The PBPK model estimated interspecies and intraspecies pharmacokinetic variability, and
resulted in 99th percentile estimates of human equivalent dose (HED99) for candidate critical
effects. The PBPK model simulated 100 weeks of human exposure. This was considered
representative of continuous lifetime exposure because longer simulations did not add
substantially to the average (e.g. doubling the exposure time resulted in a change of less than a
few percentage points in the resulting HED).
Among the available studies, three were considered critical to deriving the TDI:
• Keil et al. (2009), from which a LOAEL of 0.35 mg/kg bw/day was identified, based on
decreased thymus weight in female mice exposed to TCE in the drinking-water for
30 weeks. A PBPK model was used to derive an HED99 of 0.048 mg/kg bw/day for lifetime
continuous exposure, which was used as the POD.

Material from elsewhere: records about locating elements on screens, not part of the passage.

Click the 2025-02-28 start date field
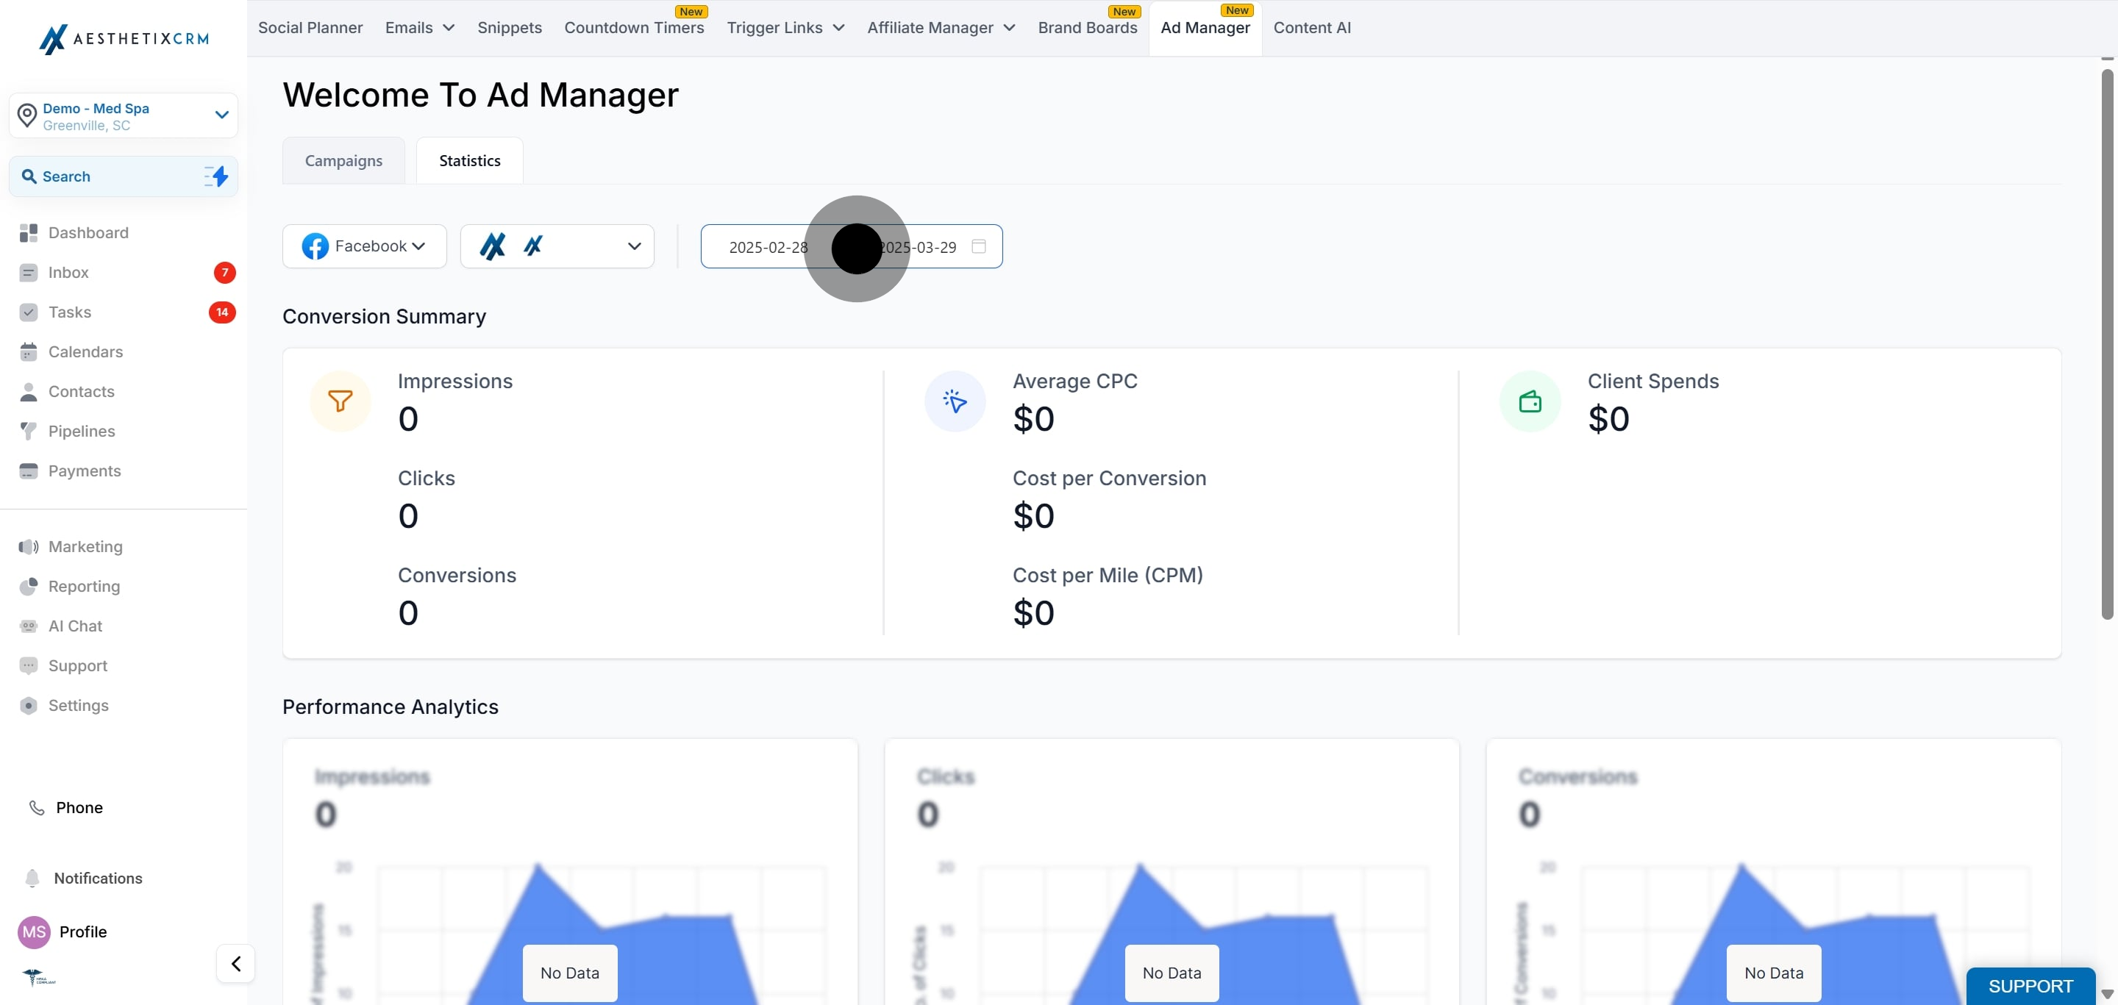pos(767,247)
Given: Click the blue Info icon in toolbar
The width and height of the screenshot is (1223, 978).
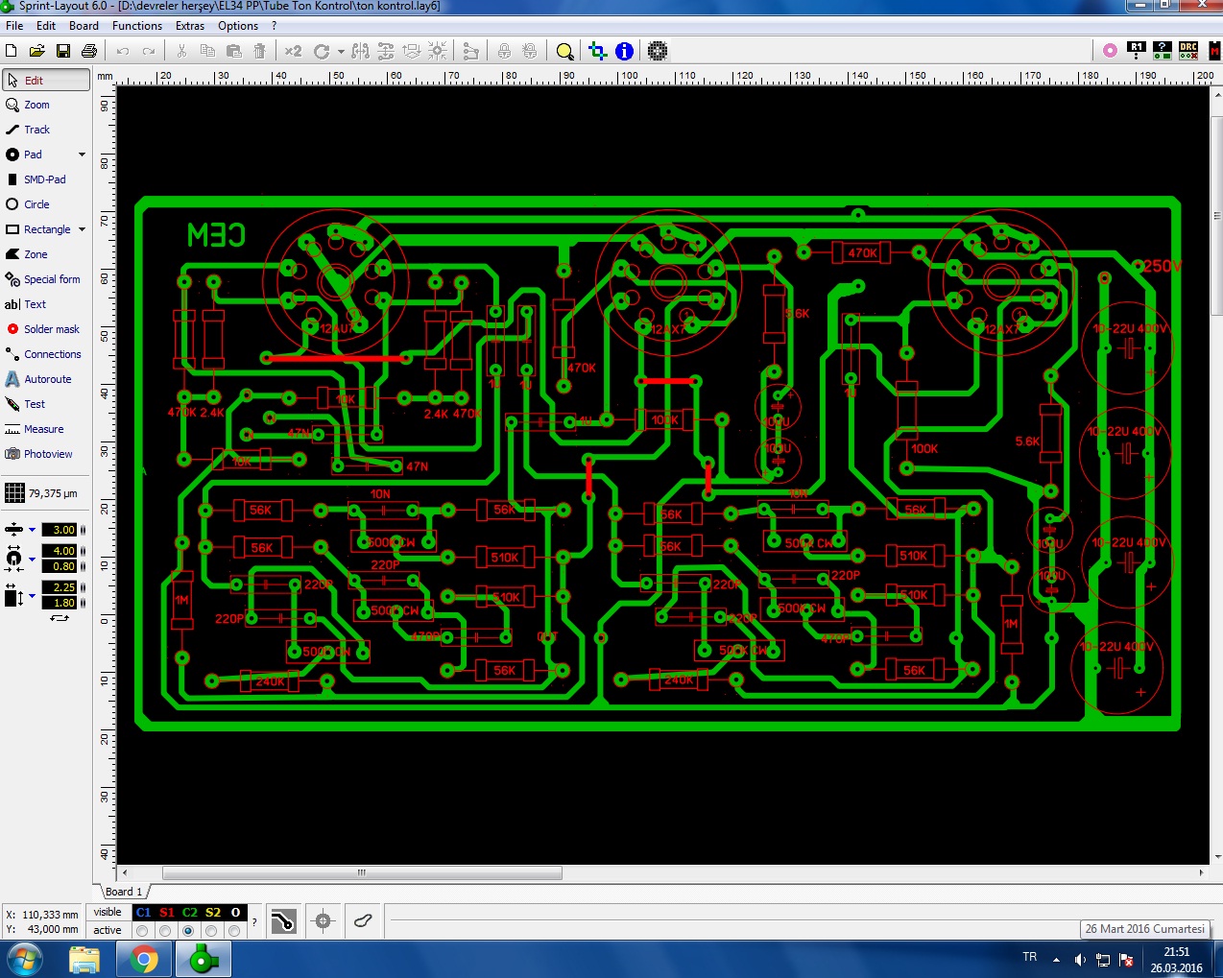Looking at the screenshot, I should click(x=624, y=51).
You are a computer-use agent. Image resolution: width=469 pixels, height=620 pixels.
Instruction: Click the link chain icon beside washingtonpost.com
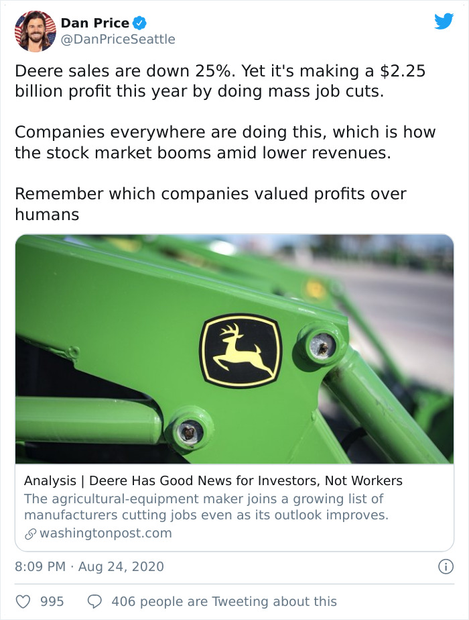pyautogui.click(x=29, y=532)
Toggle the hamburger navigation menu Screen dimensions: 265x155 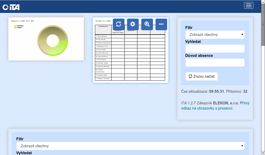248,5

• Peden-Adams et al. (2006), from which a LOAEL of 0.37 mg/kg bw/day was identified
and considered as the POD, based on developmental immunotoxicity effects: decreased
plaque-forming cell response (at 3 and 8 weeks of age) and increased delayed-type
hypersensitivity (at 8 weeks of age) in pups exposed from GD 0 until 3 or 8 weeks of age
through drinking-water (placental and lactational transfer, and pup ingestion). A BMD
could not be calculated because of inadequate model fit, and no PBPK modelling was
applied because of lack of appropriate models and parameters to account for fetal and pup
exposure patterns.
• Johnson et al. (2003), in which pregnant Sprague–Dawley rats were administered TCE in
drinking-water during GD 1–22 at concentrations ≥0.0025 ppm. Increased incidences of
fetal cardiac malformations at maternal exposure levels ≥0.25 ppm (estimated maternal
doses ≥0.048 mg/kg bw/day) were identified as the critical effect. A PBPK model was
applied to the rat BMDL01 external dose of 0.0207 mg/kg bw/day to calculate the rat
internal dose; this was converted to an HED99 of 0.0051 mg/kg bw/day.

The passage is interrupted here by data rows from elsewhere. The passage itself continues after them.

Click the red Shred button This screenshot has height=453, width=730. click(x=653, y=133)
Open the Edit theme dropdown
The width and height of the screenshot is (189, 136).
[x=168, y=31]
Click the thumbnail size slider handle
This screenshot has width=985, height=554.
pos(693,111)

No new carcinogenicity data were identified since the previous evaluation (WHO, 2005). The
key studies have been selected among the ones identifying noncancer effects, with a POD that
is lower than that used in the previous evaluation.
Trichloroethene in drinking-water
31
8.1.1 Noncancer effects
Limitations of individual studies were overcome through selection of multiple critical effects,
rather than selecting the lowest NOAEL or BMDL as a POD.
By using this approach, as described by US EPA (2011b), a PBPK model was used to calculate
an internal dose POD from a number of studies for which plausible internal dose metrics could
be determined, based on present understanding of the role that different metabolites play in
TCE toxicity and the mode of action for toxicity.
The PBPK model was used to estimate interspecies and intraspecies pharmacokinetic
variability, and resulted in an HED99 for candidate critical effects.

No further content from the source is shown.